With this new approach, Apervita will offer a family of open interfaces, including open web service APIs, allowing standard measure definitions to be imported, edited, published, executed and exported, according to a release. Once an author has developed a measure, it can be easily connected to different data sets as well as shared through a global marketplace. Measure results can be displayed on the Apervita platform or accessed through APIs for display within EMRs, third-party systems and mobile applications. The import and export of measures supports the Centers for Medicare and Medicaid Services Quality Data Model through which all modern measures are today made available.
“There is already an abundance of health measures that support national, state and local objectives, but creating and deploying them can be a daunting task for any health enterprise. With this new capability, Apervita will serve as a platform for standard health measures, facilitating the distribution and execution of expertly developed and conveniently packaged measure sets,” said Paul Magelli, CEO of Apervita. “Apervita subscribers can conveniently browse measures and build their own measure sets, implementing them across their entire organization to monitor and improve performance. No more costly hours spent designing and coding health measures based on individual interpretations of a published standard. For the first time, the entire organization can concentrate on delivering performance excellence, while the development of standard measures are left to subject matter experts.”

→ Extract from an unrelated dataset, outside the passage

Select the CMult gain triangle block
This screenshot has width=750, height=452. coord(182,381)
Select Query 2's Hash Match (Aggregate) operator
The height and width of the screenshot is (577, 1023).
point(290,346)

“Healthcare providers and facilities should focus on what they do best, providing high quality patient care. After all, that’s what healthcare measures are designed to enable,” said Jyotishman Pathak PhD, professor of biomedical informatics at Mayo Clinic. “With thousands of healthcare measures which continuously evolve, keeping track of, implementing and monitoring the measures has shifted some of that focus away from the patients, and it needs to shift back.”